4446 Carolyn

Discovery
- Discovered by: E. Bowell
- Discovery site: Anderson Mesa Stn.
- Discovery date: 15 October 1985

Designations
- Named after: Carolyn Shoemaker (American astronomer)
- Alternative designations: 1985 TT · 1977 RC_{6}
- Minor planet category: main-belt · (outer) Hilda · background

Orbital characteristics
- Epoch 23 March 2018 (JD 2458200.5)
- Uncertainty parameter 0
- Observation arc: 40.47 yr (14,780 d)
- Aphelion: 5.1111 AU
- Perihelion: 2.8696 AU
- Semi-major axis: 3.9903 AU
- Eccentricity: 0.2809
- Orbital period (sidereal): 7.97 yr (2,911 d)
- Mean anomaly: 76.416°
- Mean motion: 0° 7^{m} 24.96^{s} / day
- Inclination: 7.2387°
- Longitude of ascending node: 189.03°
- Argument of perihelion: 117.01°
- Jupiter MOID: 0.6421 AU
- T_{Jupiter}: 2.9720

Physical characteristics
- Mean diameter: 28.645±0.290 km 31.57±1.44 km 32.03 km (calculated)
- Synodic rotation period: 40.92±0.01 h
- Geometric albedo: 0.057 (assumed) 0.075±0.008 0.086±0.026
- Spectral type: C (assumed)
- Absolute magnitude (H): 11.10 · 11.12±0.41 11.2

= 4446 Carolyn =

Hildian asteroid

4446 Carolyn, provisional designation , is a dark Hildian asteroid from the outermost regions of the asteroid belt, approximately 30 km in diameter.
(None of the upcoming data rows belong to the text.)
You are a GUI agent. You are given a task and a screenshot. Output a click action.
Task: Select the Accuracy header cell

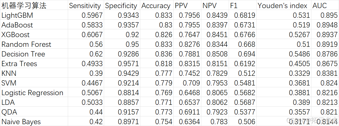(157, 5)
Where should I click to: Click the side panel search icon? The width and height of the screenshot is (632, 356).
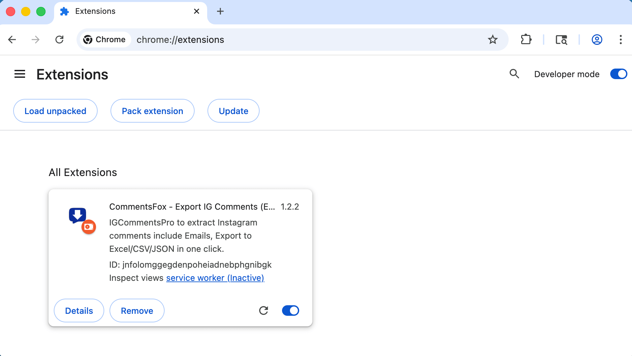(x=561, y=40)
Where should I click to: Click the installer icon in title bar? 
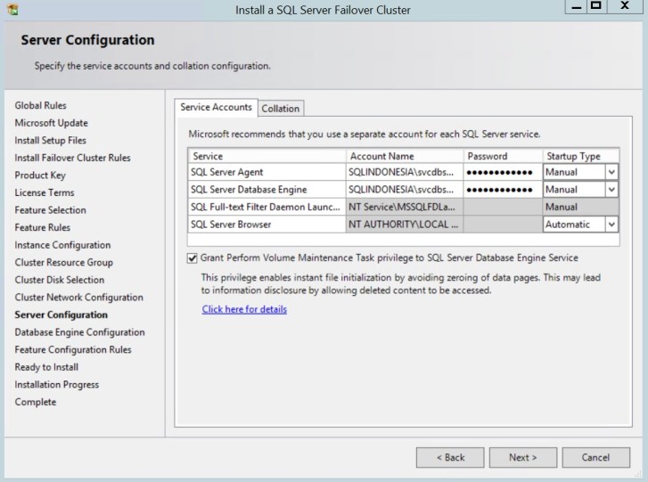pyautogui.click(x=11, y=10)
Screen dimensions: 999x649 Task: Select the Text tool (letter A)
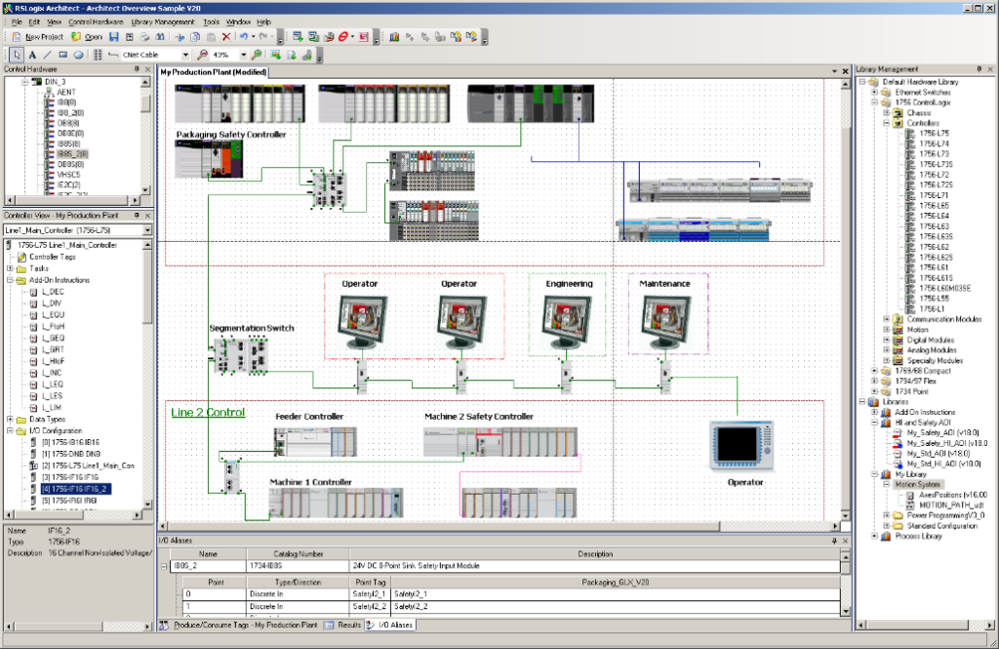click(x=32, y=56)
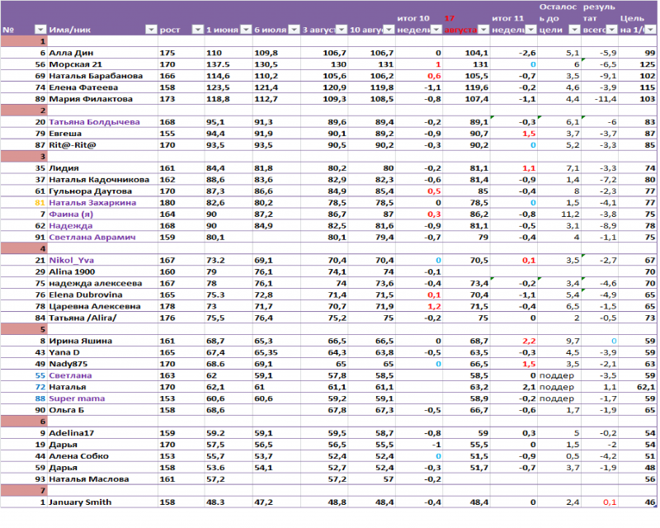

It was discovered on 15 October 1985, by American astronomer Edward Bowell at the Anderson Mesa Station of the Lowell Observatory near Flagstaff, Arizona, in the United States. The asteroid was named after American astronomer Carolyn Shoemaker. It has a longer than average rotation period of 40.9 hours.

== Orbit and classification ==

Carolyn is a member of the dynamical Hilda group of asteroids. However, it is not a member of any asteroid family but an asteroid of the main-belt's background population when applying the hierarchical clustering method to its proper orbital elements. It orbits the Sun in the outermost asteroid belt at a distance of 2.9–5.1 AU once every 8 years (2,911 days; semi-major axis of 3.99 AU). Its orbit has an eccentricity of 0.28 and an inclination of 7° with respect to the ecliptic.

The body's observation arc begins with its first observations as at Crimea–Nauchnij in September 1977, or 8 years prior to its official discovery observation at Anderson Mesa.

== Physical characteristics ==

Carolyn is an assumed carbonaceous C-type asteroid.

=== Rotation period ===

In July 2016, a first rotational lightcurve of Carolyn was obtained from photometric observations by astronomers Brian Warner, Robert Stephens and Dan Coley at the Center for Solar System Studies in California. Lightcurve analysis gave a well-defined rotation period of 40.92 hours with a brightness amplitude of 0.22 magnitude (U=3). While not being a slow rotator, its period is significantly longer than the typical 2 to 20 hours measured for most asteroids.

=== Diameter and albedo ===

According to the surveys carried out by the Japanese Akari satellite and the NEOWISE mission of NASA's Wide-field Infrared Survey Explorer, Carolyn measures 28.645 and 31.57 kilometers in diameter and its surface has an albedo of 0.086 and 0.075, respectively.

The Collaborative Asteroid Lightcurve Link assumes a standard albedo for carbonaceous asteroids of 0.057 and calculates a diameter of 32.03 kilometers based on an absolute magnitude of 11.2.

== Naming ==

This minor planet was named by the discoverer after American astronomer Carolyn Shoemaker (born 1929), a prolific discoverer of minor planets and comets, such as Comet Shoemaker–Levy 9. Many of her discoveries were co-discoveries with her husband Gene Shoemaker. The official naming citation was prepared by David Levy and Jean Mueller, and published by the Minor Planet Center on 27 June 1991 (M.P.C. 18458).